Return the lines below exactly, starting with the line that contains "You are a computer-use" and continuing through the line that contains "[x=89, y=186]". Leave the pictures out of your answer.

begin AVAILABLE DATA

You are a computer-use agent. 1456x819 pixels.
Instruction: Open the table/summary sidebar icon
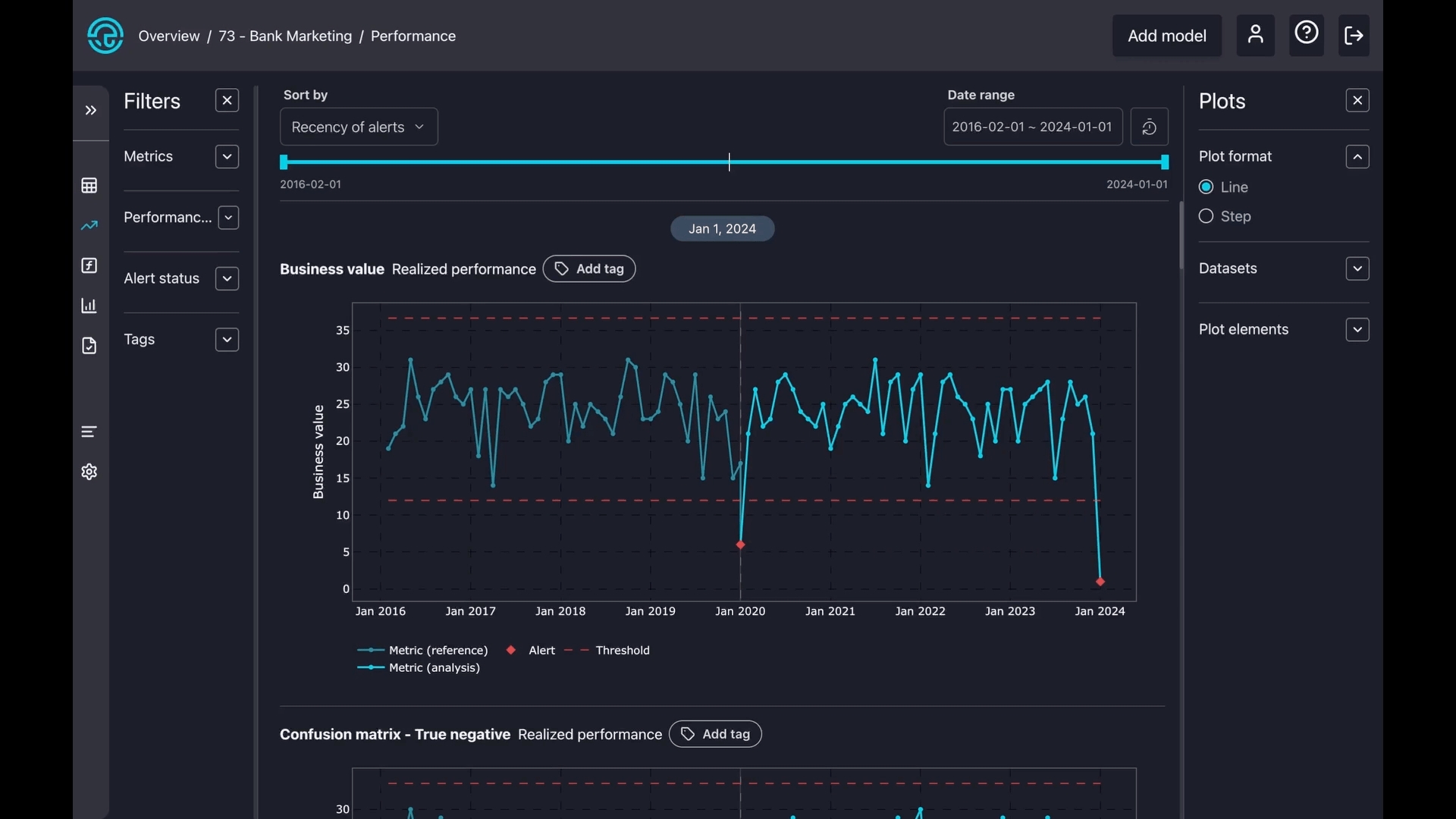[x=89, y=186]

end AVAILABLE DATA
begin AVAILABLE DATA

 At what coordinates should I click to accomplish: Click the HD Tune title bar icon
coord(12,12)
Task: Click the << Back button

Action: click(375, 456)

end AVAILABLE DATA

- **ANSWER TO THE TASK**
You are a computer-use agent. 1456x819 pixels.
Instruction: Open the table/summary sidebar icon
[x=89, y=186]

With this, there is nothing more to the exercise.